再び、あけまして、おめでとうございます!

今年も良い年でありますように!


 村の方角に幾つかの火の手が上がる。

 侵攻による焼き討ちの様だ。


 レシアが屋敷の窓から心配そうに村の方を眺めている。


 「セルジオ、今回はどうするつもりだ?」

 「ダンジョン明け渡すのではダメですか?」

 「ダメだろうのぉ・・・・」


 「・・・・追い払うのは難しそうですよね、あの規模は・・・・

 ジード、屋敷はどれくらい保つ?」


 「そりゃ、一刻いっときとか二刻ふたときとかなら保つだろうが・・・・それ以上は無理だぞ」

 ジードが、バリバリ頭を掻きながら、そんなこと聞くなと言わんばかりに答える。


 「じゃ、ダンジョンなら耐えれるかな?」

 セルジオが悩みながら訊ねる。


 「それはお主が一番判っておるだろぉ?」

 元村長がいぶかしげに、セルジオを見た。


 「それじゃ・・・・・」


 ・・・・


 ・・・



 その頃、村の広場でクディとアレクセイは隣国の兵士に取り囲まれていた。

 

 「あぁ!!もぉ、セルジオ家の者です!!!

 痛ぁぃ!! 弓の先に白いの付けてるの見えてるんでしょ?

 痛いって! 槍でつつかないの!」

 

 クディは、弓の先に白い布を付け、頭上高く掲げ天に円を描くように振っている。

 「私は中央教会の司祭、アレクセイと申す! 和議と調停の使者である! 上官への取り継ぎを望む者なり!・・・・痛い! あ痛! だから、服に穴が開くから!」


 「お、お、お前ら、ひぐぅ、や、や、止めろ!」

 フードを被った男が、右足を引きずり、ひどく体を傾けながらクディ達の元を訪れる。

 兵士たちが怖れ慄き、蜘蛛の子の様に散っていく。

 フードの男が瘴気をまとったスタッフを左手で振り、兵士を払いのける。


 「み、み、みない顔だ、ほ、本当に、セ、セルジオの家の者か?」 

 フードを、クディに寄せて目を覗き込む。

 男の顔がクディにだけハッキリと見える。


 顔の右半分が溶け、頬と顎の骨が剥き出しになっている。

 瞼のない眼球は、緑色に変色し今にも頭蓋から腐り落ちる寸前といった状態だが、彼の右手の指輪がキラリと光り、周辺の肉がグニュリと蠢き盛り上がり元に戻ろうとする。


 「ギャァァァアアァァァアァ!!!!」

 フードを被った男が絶叫しながららうずくまる。

 神経が再生され痛覚が息を吹き返し、また腐る。

 盛り上がった肉が、目の前で赤茶や緑といった人の肉の色では無いものに変わり腐臭を漂わせてボトリと落ちる。
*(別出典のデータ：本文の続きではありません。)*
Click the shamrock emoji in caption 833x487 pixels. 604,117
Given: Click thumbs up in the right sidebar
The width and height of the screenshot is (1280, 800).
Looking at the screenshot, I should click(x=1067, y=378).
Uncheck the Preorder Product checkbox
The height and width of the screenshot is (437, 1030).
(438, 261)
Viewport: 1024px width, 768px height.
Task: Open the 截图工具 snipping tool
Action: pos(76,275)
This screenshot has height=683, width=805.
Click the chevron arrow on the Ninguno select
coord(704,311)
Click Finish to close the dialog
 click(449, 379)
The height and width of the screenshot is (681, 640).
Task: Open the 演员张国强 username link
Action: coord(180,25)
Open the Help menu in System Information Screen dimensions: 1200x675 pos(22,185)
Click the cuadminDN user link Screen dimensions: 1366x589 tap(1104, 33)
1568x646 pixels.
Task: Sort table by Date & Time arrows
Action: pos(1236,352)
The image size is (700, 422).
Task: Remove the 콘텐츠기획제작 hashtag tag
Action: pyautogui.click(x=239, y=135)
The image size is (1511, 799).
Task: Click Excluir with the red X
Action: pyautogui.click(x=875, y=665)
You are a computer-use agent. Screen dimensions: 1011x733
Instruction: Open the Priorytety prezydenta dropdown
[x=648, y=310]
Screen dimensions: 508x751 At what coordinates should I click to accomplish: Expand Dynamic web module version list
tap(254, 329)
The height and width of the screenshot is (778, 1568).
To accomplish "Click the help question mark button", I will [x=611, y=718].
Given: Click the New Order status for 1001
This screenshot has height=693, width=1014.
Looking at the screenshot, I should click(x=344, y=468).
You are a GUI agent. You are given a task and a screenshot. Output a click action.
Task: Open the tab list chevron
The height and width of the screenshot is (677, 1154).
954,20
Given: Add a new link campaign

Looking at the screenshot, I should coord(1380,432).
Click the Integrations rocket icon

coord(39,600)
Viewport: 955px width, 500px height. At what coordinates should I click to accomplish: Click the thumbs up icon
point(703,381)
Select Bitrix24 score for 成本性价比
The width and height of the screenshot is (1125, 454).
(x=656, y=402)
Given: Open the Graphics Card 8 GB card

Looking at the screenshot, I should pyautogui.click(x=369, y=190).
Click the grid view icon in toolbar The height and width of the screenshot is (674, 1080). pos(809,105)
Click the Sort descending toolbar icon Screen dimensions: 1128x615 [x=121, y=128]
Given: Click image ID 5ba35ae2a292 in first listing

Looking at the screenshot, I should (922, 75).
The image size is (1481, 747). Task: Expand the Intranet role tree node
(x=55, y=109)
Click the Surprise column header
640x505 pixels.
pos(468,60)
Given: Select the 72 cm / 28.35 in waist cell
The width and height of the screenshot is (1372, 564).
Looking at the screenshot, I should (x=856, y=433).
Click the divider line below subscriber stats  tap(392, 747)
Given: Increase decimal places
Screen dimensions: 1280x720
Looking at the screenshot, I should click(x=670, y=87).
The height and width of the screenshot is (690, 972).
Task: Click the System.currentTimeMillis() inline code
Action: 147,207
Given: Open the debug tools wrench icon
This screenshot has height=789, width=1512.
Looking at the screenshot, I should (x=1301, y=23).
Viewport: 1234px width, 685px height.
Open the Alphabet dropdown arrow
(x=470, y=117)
 「はぁはぁはぁ・・・・く、く、くそぉ下民風情のくせに、くそセルジオめ、こんなもの埋めやがって・・・・」

 フードの男が毒突く。

 「あら? セルジオちゃんを知ってるの?」

 クディが腐った顔にも動じず、能天気な声で話しかける。


 まだ正常な瞳をギロリとクディに向けた。

 「セ、セ、セルジオに合わせろ! い、今すぐだ!」

 クディに掴み掛る、その右手もまた腐肉が辛うじて残る死者の手であった。